Some Best Picture Winners These eight films won Academy Awards in the 2010s, but never once did we consider them as contenders for the Best portion of this list. C’est la vie! The King’s Speech | The Artist | Argo | 12 Years a Slave | Birdman or | Spotlight | The Shape of Water | Green Book 5,231. I, Daniel Blake Sometimes we hurt the ones we love, and sometimes they hurt us back by making a movie that’s didactic to the point of feeling like it might actually loathe its viewers for presumably requiring tactics this ham-fisted.
5,235. Sex and the City 2 For months after I first saw Sex and the City 2, I couldn’t get Kim Cattrall’s delivery of the phrase “Lawrence of my labia!” out of my head. She sings it, “Lawrence of my labiaaaaaaaaa,” as though the line were not, in fact, the stuff of nightmares, and instead a piece of writing too good not to be drawn out as long as possible.

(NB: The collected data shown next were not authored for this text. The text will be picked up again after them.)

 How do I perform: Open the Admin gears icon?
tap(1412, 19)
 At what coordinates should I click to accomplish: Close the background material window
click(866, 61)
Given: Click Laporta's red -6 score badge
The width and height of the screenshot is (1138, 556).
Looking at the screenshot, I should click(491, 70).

5,239. The Bourne Legacy The Bourne Legacy epitomizes the trend of franchise continuum — even after the loss of crucial members. In this case: Matt Damon as Jason Bourne and Paul Greengrass as a director. Here, Tony Gilroy takes the helm and Jeremy Renner takes his turn as the star. I’ve loathed Renner’s acting style since first seeing him in a 2000 episode of Angel.

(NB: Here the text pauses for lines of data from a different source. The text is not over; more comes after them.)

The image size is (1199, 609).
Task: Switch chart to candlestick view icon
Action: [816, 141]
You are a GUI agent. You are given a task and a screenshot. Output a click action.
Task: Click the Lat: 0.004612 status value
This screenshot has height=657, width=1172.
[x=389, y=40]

5,242. Nutcracker 3D Andrei Konchalovsky’s adaptation of Tchaikovsky’s ballet reduces the dance to about 45 seconds, axes most of the score, and appends lyrics to what’s left, mostly iterations of “Dance of the Sugar Plum Fairy.” The title character is now a cursed boy prince who joins the little heroine to take on the black-clad fascist Rat King and his mouse storm troopers. The movie has so many terrible ideas that the terrible execution is almost irrelevant.

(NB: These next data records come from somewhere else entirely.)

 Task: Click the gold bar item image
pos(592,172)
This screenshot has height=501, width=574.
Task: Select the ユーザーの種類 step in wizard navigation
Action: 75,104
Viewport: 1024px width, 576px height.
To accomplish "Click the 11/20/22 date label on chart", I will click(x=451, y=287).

5,245. Ocean’s 8 Combine Hollywood’s desire to sell tickets to women with its insistence on recycling old ideas, and what you get is the gender-flipped remake, which asserted itself with a vengeance this decade. It’s a concept that, in theory, could work, but so far the results have ranged from the underwhelming to the dire to Ocean’s 8, which felt … a little insulting? The cast was phenomenal, but the production featured a half-baked heist and barely-there motivations.
5,248. Gangster Squad Ruben Fleischer’s period thriller about L.A. cops who throw away the rule book to nail Mickey Cohen plays like an untalented 12-year-old’s imitation of Brian De Palma’s The Untouchables. Do noble ends justify ignoble means? Only in movies, where bogus good-guy vigilantes sustain the paranoid fantasies of real-world gun nuts. The film puts a hit on your soul.